## start Dataset rows

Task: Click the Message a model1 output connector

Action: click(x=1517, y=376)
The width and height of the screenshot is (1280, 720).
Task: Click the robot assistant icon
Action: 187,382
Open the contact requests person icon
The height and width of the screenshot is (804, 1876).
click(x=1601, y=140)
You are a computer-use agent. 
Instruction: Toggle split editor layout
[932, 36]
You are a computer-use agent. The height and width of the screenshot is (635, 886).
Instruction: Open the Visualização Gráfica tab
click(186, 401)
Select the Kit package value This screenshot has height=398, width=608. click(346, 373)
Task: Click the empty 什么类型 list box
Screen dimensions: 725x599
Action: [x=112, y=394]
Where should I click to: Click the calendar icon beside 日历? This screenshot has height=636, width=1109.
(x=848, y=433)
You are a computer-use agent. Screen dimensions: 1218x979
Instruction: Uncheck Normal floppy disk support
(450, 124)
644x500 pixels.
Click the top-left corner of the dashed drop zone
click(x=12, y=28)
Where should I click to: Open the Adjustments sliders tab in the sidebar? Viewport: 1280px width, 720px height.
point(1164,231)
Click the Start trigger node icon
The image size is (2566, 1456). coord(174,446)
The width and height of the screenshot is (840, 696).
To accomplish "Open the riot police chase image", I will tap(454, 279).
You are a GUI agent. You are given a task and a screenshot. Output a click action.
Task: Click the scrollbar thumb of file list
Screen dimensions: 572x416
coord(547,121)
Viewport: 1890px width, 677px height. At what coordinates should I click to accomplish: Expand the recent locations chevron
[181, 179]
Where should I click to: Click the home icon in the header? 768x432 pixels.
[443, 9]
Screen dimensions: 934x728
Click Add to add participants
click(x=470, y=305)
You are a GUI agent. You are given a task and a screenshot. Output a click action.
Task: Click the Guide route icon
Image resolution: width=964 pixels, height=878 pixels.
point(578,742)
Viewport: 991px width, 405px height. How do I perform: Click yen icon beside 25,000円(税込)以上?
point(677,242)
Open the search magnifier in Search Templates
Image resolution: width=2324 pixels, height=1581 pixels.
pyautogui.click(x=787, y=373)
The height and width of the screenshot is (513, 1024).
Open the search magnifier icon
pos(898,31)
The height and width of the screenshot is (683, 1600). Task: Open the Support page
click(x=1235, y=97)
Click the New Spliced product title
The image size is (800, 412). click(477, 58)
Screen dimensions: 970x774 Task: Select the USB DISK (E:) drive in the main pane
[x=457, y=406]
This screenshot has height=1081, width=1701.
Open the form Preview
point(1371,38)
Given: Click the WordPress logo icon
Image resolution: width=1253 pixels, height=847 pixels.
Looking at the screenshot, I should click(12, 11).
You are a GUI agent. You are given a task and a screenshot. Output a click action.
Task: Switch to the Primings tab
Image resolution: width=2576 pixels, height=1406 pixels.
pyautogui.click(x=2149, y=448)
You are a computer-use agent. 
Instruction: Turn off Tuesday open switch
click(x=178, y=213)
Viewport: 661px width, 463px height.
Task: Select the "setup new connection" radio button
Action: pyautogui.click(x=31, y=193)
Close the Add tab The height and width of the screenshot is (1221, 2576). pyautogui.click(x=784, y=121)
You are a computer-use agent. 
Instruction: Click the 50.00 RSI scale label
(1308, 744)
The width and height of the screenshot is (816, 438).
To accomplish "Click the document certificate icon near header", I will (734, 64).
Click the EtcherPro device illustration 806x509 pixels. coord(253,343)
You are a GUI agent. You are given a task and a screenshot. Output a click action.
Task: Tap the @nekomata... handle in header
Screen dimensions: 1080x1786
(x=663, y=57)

## end Dataset rows

What to do
Copy out every one of these rows word for word.

Exercise result
Task: Click the Message a model1 output connector

Action: click(x=1517, y=376)
The width and height of the screenshot is (1280, 720).
Task: Click the robot assistant icon
Action: 187,382
Open the contact requests person icon
The height and width of the screenshot is (804, 1876).
click(x=1601, y=140)
You are a computer-use agent. 
Instruction: Toggle split editor layout
[932, 36]
You are a computer-use agent. The height and width of the screenshot is (635, 886).
Instruction: Open the Visualização Gráfica tab
click(186, 401)
Select the Kit package value This screenshot has height=398, width=608. click(346, 373)
Task: Click the empty 什么类型 list box
Screen dimensions: 725x599
Action: [x=112, y=394]
Where should I click to: Click the calendar icon beside 日历? This screenshot has height=636, width=1109.
(x=848, y=433)
You are a computer-use agent. Screen dimensions: 1218x979
Instruction: Uncheck Normal floppy disk support
(450, 124)
644x500 pixels.
Click the top-left corner of the dashed drop zone
click(x=12, y=28)
Where should I click to: Open the Adjustments sliders tab in the sidebar? Viewport: 1280px width, 720px height.
point(1164,231)
Click the Start trigger node icon
The image size is (2566, 1456). coord(174,446)
The width and height of the screenshot is (840, 696).
To accomplish "Open the riot police chase image", I will tap(454, 279).
You are a GUI agent. You are given a task and a screenshot. Output a click action.
Task: Click the scrollbar thumb of file list
Screen dimensions: 572x416
coord(547,121)
Viewport: 1890px width, 677px height. At what coordinates should I click to accomplish: Expand the recent locations chevron
[181, 179]
Where should I click to: Click the home icon in the header? 768x432 pixels.
[443, 9]
Screen dimensions: 934x728
Click Add to add participants
click(x=470, y=305)
You are a GUI agent. You are given a task and a screenshot. Output a click action.
Task: Click the Guide route icon
Image resolution: width=964 pixels, height=878 pixels.
point(578,742)
Viewport: 991px width, 405px height. How do I perform: Click yen icon beside 25,000円(税込)以上?
point(677,242)
Open the search magnifier in Search Templates
Image resolution: width=2324 pixels, height=1581 pixels.
pyautogui.click(x=787, y=373)
The height and width of the screenshot is (513, 1024).
Open the search magnifier icon
pos(898,31)
The height and width of the screenshot is (683, 1600). Task: Open the Support page
click(x=1235, y=97)
Click the New Spliced product title
The image size is (800, 412). click(477, 58)
Screen dimensions: 970x774 Task: Select the USB DISK (E:) drive in the main pane
[x=457, y=406]
This screenshot has height=1081, width=1701.
Open the form Preview
point(1371,38)
Given: Click the WordPress logo icon
Image resolution: width=1253 pixels, height=847 pixels.
Looking at the screenshot, I should click(12, 11).
You are a GUI agent. You are given a task and a screenshot. Output a click action.
Task: Switch to the Primings tab
Image resolution: width=2576 pixels, height=1406 pixels.
pyautogui.click(x=2149, y=448)
You are a computer-use agent. 
Instruction: Turn off Tuesday open switch
click(x=178, y=213)
Viewport: 661px width, 463px height.
Task: Select the "setup new connection" radio button
Action: pyautogui.click(x=31, y=193)
Close the Add tab The height and width of the screenshot is (1221, 2576). pyautogui.click(x=784, y=121)
You are a computer-use agent. 
Instruction: Click the 50.00 RSI scale label
(1308, 744)
The width and height of the screenshot is (816, 438).
To accomplish "Click the document certificate icon near header", I will (734, 64).
Click the EtcherPro device illustration 806x509 pixels. coord(253,343)
You are a GUI agent. You are given a task and a screenshot. Output a click action.
Task: Tap the @nekomata... handle in header
Screen dimensions: 1080x1786
(x=663, y=57)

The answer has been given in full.